Method and System for Determining Shaders for Rendering Graphics Data

This application claims priority to United Kingdom (GB) Application Serial No. 2408508.6, filed on Jun. 13, 2024. The disclosure of the prior application is considered part of the disclosure of this application and is incorporated in its entirety into this application.

The invention relates to the methods and systems for rendering graphics data, particularly for rendering graphics data on a video gaming system.

A typical game requires a large variety of different types of graphical elements to be rendered. These graphical elements are typically rendered using different shaders run on the graphics processing unit (GPU).

Shaders are small programs that enable the GPU to perform complex calculations and simulations and control the properties of rendered graphics. Different shaders can be used depending on the visual effects required to produce a scene. For example, vertex shaders can be used move and position objects in a virtual scene. Fragment shaders or pixel shaders enhance the visual effects of a rendered image by controlling the color and texture of fragments formed by the vertices and perform calculations for lightning effects to add a degree of depth, to control the color and appearance of each pixel, and create realistic animation. Specific shaders also support the implementation of other techniques including post-processing effects, such as blur or distortion, and complex material simulations.

A typical scene in a video game would generally require many different specialised shaders for rendering specific types of scene data. A shader that is able to render lots of different types of scene data and textures requires multiple dynamic branches that does allow the capabilities of a GPU to be effectively utilised and result in significant performance issues. Conversely, there is often insufficient memory in the graphics processing unit memory to pre-prepare every possible variant of shader required for a particular scene.

For video games deployed on systems with different configurations, particularly with respect to different graphics processing unit architectures, the required shaders must be compiled for use. This may occur when a game is executed for the first time, or when required during gameplay, both of which can result in noticeable impact on performance. For gaming consoles, as they are only available in preset configurations, and partly due to data security considerations, all shaders are pre-compiled and included in the game data. Nevertheless, during gameplay, required shaders must still be loaded into the graphics processing unit memory for the system to render scenes for the game.

Whilst pre-compiling the shaders and pre-loading required shaders into the shader pipeline minimise impact on performance during gameplay, the system is limited to only using shaders that have been pre-prepared and loaded before gameplay starts. When the system determines that a required shader is not present for a required rendering task, the shader must be compiled or loaded.

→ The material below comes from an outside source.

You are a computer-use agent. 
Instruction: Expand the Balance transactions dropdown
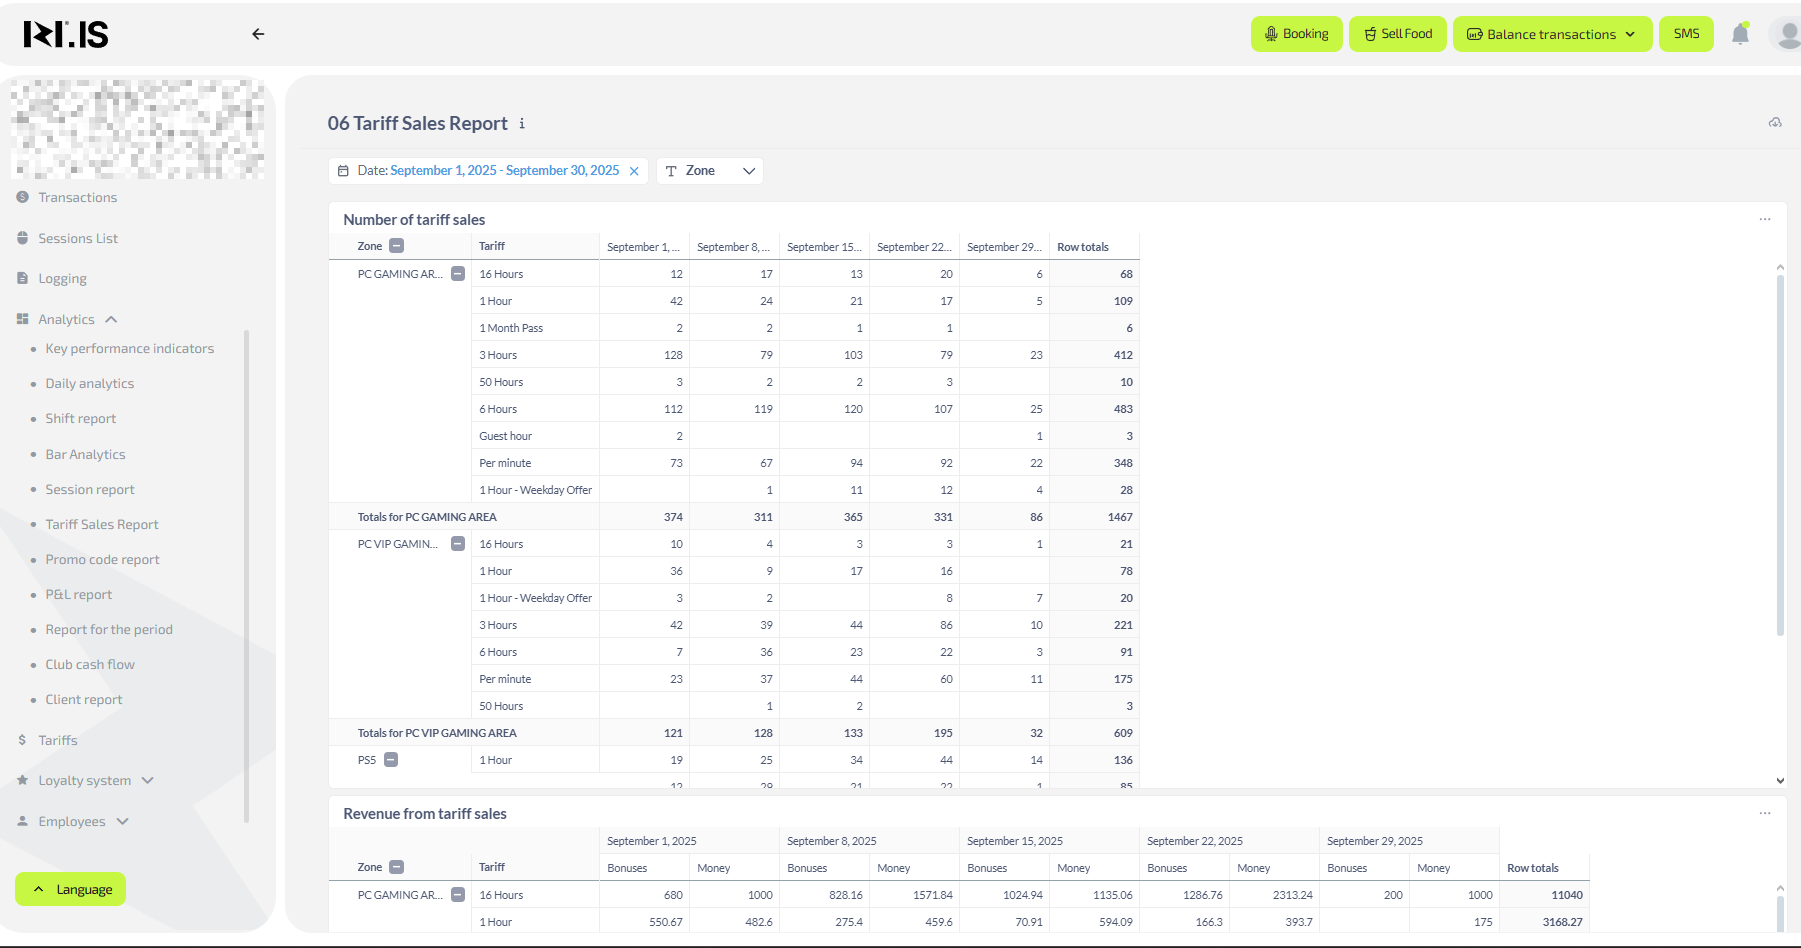click(x=1552, y=34)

As this increases the computational burden on the system, particularly the graphics processing unit and central processing unit, this results in a detrimental effect on gameplay performance and the user experience.

There is accordingly a need for a method that overcomes these issues, and provides greater flexibility in the deployment of shaders, allowing a greater range of task specific shaders to be used while minimising detrimental effects on performance.

It is desired to address or ameliorate one or more disadvantages or limitations associated with the prior art, or to at least provide a useful alternative.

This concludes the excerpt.